■ DOCUMENT EXTRACT:

The New York Public Library acknowledges the 20th anniversary of this landmark law by hosting several events in July 2010.
ADA Day at NYPL—Wednesday, July 7—takes place at the Stephen A. Schwarzman Building's South Court auditorium. At 3 p.m., Matthew P. Sapolin, Commissioner of the Mayor's Office for People with Disabilities kicks off the day's activities by recounting some of the changes the ADA has brought about.
Ruth O'Brien, professor, author and editor, then moderates a panel on the impact of the ADA from a personal point of view, offering analysis of the law to provide a framework for the individual stories.
Panelists Leonard Kriegel, Achim Nowak, and Stephen Kuusisto all contributed essays to the book, Voices from the Edge: Narratives about the Americans with Disabilities Act, which was edited by Dr. O'Brien.
After a break from 5-6 p.m., an evening of performance begins: film, poetry and dance, finishing up with an opportunity for the audience to interact with all the artists.
Director Roger Ross Williams screens his Academy Award-winning documentary film, Music by Prudence, about a Zimbabwean band composed entirely of singers and musicians with disabilities.
Gary Glazner, founder of the Alzheimer's Poetry Project, treats us to some poetry that he normally performs for, and with, people with Alzheimer's disease.
Heidi Latsky, founder and choreographer of The GIMP Project, presents two of GIMP's dancers, Lawrence Carter-Long, in Two Men Walking (music by Sxip Shirey) and a trailer introducing GIMP.
Roger Ross Williams, Gary Glazner, Heidi Latsky, Lawrence Carter-Long and Jeffrey Freeze will assemble on stage to answer questions from the audience.
These events are free of charge; no reservation needed. The auditorium is accessible to people using wheelchairs. ASL interpretation and real-time (CART) captioning will be provided and assistive listening devices will be available.
Additional ADA-related programs will be held at the Mid-Manhattan Library on the rest of the Wednesdays in the month, July 14, 21, and 28.

■ PROBLEM DETAILS: Which people does the ADA Day announcement say will assemble on stage to answer audience questions? The rows that come next have nothing to do with this announcement.

■ PROVIDED MATERIAL:
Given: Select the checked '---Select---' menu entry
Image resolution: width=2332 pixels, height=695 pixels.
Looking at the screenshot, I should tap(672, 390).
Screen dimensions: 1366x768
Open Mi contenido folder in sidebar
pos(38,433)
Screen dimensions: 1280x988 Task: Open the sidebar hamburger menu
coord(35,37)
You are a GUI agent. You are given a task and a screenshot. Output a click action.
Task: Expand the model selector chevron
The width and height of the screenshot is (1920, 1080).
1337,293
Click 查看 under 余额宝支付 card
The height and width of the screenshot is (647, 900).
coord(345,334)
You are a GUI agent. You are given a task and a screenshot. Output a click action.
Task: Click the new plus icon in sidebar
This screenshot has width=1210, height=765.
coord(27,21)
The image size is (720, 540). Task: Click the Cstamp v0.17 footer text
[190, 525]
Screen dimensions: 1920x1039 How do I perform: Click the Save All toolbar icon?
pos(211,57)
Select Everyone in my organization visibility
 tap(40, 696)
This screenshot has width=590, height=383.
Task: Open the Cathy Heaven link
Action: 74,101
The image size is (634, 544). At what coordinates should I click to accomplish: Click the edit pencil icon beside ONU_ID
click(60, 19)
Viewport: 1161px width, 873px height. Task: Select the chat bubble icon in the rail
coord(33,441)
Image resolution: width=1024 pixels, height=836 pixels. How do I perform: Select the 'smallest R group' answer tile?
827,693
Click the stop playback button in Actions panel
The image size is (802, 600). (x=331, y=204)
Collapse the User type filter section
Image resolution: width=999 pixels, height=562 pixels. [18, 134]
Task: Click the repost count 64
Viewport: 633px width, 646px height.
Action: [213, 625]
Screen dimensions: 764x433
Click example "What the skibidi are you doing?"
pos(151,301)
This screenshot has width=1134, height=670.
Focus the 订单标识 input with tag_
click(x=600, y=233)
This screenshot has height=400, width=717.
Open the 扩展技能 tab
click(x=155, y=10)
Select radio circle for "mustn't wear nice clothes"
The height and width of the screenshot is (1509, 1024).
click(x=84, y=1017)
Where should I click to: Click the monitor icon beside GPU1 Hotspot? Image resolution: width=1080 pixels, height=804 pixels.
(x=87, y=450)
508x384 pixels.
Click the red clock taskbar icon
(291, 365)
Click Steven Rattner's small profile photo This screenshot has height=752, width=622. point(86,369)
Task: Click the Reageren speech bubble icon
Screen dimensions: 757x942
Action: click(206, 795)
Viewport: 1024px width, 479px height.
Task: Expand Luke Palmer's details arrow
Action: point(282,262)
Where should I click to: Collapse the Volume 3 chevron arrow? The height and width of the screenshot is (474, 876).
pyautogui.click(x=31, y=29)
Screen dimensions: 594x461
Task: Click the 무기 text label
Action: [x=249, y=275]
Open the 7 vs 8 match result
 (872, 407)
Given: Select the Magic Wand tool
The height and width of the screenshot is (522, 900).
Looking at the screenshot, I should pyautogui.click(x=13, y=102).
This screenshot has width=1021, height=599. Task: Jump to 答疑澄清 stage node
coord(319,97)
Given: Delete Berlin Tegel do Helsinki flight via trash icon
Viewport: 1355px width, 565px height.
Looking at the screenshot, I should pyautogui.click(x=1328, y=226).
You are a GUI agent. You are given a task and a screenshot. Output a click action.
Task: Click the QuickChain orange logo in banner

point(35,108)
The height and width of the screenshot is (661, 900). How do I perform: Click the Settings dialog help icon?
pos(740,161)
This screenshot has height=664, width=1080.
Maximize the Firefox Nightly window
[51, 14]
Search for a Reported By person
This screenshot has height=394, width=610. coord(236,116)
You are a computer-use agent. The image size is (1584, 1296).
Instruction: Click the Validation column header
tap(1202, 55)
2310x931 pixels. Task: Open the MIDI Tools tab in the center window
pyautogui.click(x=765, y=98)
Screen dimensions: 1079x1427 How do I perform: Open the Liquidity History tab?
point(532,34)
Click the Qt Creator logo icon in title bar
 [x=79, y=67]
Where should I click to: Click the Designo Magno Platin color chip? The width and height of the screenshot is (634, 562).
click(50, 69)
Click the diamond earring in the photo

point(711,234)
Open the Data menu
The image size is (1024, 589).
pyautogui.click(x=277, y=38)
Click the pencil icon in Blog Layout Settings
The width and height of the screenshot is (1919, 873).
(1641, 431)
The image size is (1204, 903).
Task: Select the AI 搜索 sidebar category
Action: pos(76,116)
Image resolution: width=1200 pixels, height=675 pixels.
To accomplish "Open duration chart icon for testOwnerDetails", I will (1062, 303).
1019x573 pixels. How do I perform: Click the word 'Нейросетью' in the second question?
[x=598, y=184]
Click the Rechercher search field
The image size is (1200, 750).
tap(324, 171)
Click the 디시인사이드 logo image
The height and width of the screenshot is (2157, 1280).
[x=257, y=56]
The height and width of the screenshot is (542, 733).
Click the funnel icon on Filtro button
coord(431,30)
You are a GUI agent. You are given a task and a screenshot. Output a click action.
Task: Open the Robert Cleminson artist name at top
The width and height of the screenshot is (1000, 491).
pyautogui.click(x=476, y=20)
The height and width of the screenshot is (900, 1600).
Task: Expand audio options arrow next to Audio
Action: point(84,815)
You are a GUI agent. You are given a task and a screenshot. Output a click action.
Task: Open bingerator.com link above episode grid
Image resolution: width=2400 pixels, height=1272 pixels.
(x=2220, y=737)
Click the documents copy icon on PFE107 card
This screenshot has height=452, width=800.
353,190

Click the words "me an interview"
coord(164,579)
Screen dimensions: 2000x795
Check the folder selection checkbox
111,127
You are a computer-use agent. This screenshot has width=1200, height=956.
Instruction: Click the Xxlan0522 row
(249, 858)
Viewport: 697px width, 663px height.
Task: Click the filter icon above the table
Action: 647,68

■ RESULT: Roger Ross Williams, Gary Glazner, Heidi Latsky, Lawrence Carter-Long, and Jeffrey Freeze